Dans une société démocratique, les forces de l’ordre sont les instruments de la puissance publique pour garantir le respect des lois délibérées en commun.
Il ne peut y avoir de véritable confiance des citoyens en une institution fragilisée, privée des moyens nécessaires à l’accomplissement de ses missions. Mais s’y ajoute aussi la réaction des policiers aux violences qu’eux-mêmes subissent quotidiennement, eux qui sont laissés en première ligne, chargés de compenser les lâchetés et les carences du pouvoir politique. Ces quartiers abandonnés aux trafics, dans lesquels les agents de l’État, mais aussi les pompiers ou les médecins, subissent de véritables guets-apens sont le miroir de notre démocratie. Tant que des policiers se feront insulter quotidiennement et ravaleront leur rage de voir des délinquants les narguer, tant que des citoyens vivront sous la coupe de ces trafiquants et subiront ce qui se transforme en guerre de territoire, les relations entre la police et la population ne pourront être apaisées.
flatter les syndicats, s’en prendre aux libertés, dangereux réflexe
C’est toute l’erreur d’un ministre de l’Intérieur qui croit que flatter les syndicats et accéder à leur demande d’empêcher de filmer les policiers limitera la haine et les menaces dont ils sont l’objet. Impuissant à nettoyer cet égout que sont les réseaux sociaux, le gouvernement s’en prend aux libertés. Dangereux réflexe. Et hautement révélateur. L’option retenue est systématiquement celle d’un autoritarisme brutal qui est destiné à masquer le nœud du problème.
Dans une société démocratique, les forces de l’ordre sont les instruments de la puissance publique pour garantir le respect des lois délibérées en commun. Les citoyens et les policiers sont dans le même et unique camp : celui de la communauté nationale. Cependant, que le pouvoir vienne à être perçu par une part croissante du corps politique comme étant illégitime, ou comme n’œuvrant pas dans le sens des intérêts du plus grand nombre, et c’est tout l’équilibre qui est rompu. La façon dont ont dégénéré les manifestations des « gilets jaunes » est à la fois le révélateur et l’accélérateur d’une crise dans laquelle les policiers ne sont que les instruments d’un pouvoir politique théorisant la nécessité de mater des « factieux ». On ne traite pas avec des factieux. On n’apporte pas de réponse politique. On réprime. À coups de matraque ou de LBD.
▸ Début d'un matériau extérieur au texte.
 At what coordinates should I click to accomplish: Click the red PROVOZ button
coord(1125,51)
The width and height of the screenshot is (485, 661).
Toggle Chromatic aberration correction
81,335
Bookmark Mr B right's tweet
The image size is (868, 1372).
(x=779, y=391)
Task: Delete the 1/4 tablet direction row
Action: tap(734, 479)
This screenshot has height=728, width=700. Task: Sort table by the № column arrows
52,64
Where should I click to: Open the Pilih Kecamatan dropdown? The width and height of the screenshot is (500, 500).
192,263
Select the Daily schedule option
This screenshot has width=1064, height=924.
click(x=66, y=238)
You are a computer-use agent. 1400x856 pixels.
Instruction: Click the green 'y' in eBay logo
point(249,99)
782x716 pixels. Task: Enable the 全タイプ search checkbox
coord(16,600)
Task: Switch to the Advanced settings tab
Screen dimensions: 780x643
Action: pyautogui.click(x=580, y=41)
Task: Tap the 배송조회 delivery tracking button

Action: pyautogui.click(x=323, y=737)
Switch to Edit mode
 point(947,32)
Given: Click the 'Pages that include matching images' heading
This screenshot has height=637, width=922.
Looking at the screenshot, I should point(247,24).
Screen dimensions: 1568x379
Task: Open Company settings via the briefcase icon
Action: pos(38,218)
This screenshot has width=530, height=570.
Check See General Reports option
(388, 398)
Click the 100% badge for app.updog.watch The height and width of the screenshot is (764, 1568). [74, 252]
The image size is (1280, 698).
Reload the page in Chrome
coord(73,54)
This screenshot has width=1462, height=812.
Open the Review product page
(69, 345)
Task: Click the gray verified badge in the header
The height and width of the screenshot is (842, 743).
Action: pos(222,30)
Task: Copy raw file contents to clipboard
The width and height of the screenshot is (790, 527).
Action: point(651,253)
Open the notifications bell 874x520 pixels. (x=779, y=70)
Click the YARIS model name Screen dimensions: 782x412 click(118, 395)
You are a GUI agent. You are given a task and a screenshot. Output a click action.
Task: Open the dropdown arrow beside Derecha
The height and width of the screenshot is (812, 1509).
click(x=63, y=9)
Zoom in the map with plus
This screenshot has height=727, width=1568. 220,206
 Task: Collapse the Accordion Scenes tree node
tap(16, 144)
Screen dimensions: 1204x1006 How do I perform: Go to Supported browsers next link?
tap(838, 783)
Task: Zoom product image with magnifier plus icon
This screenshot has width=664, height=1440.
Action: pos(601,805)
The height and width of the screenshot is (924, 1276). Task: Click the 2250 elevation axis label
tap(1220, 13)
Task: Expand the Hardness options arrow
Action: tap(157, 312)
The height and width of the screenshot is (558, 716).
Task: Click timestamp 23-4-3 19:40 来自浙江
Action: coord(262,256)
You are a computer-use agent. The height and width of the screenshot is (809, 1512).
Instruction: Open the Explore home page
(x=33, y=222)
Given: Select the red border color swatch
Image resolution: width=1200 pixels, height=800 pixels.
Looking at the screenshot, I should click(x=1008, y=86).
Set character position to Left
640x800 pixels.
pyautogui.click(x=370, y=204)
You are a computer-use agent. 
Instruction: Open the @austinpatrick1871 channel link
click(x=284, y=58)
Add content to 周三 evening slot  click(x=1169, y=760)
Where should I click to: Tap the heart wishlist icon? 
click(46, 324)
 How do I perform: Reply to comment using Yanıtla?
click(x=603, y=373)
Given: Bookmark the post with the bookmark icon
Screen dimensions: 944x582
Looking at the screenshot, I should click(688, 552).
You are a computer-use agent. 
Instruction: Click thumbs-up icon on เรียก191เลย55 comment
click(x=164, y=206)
Les policiers méritent mieux que ce rôle de rempart contre le changement, qu’on essaye de leur faire jouer.
Il y a déjà plusieurs années que des groupuscules violents infiltrent des manifestations pour semer le chaos. Mais ils sont aidés par la déstructuration, l’atomisation, qui n’est rien d’autre que le programme néolibéral théorisé par Margaret Thatcher (« La société ? Ça n’existe pas ! Il n’y a que des individus hommes et femmes, et des familles »). Car ils s’infiltrent grâce à l’effacement des syndicats, des partis politiques et de toutes les institutions, effacement qui crée ce face-à-face mortifère entre les citoyens et un pouvoir délégitimé, enfermé dans sa défense d’un système contre lequel votent ces mêmes citoyens. Les policiers méritent mieux que ce rôle de rempart contre le changement, qu’on essaye de leur faire jouer.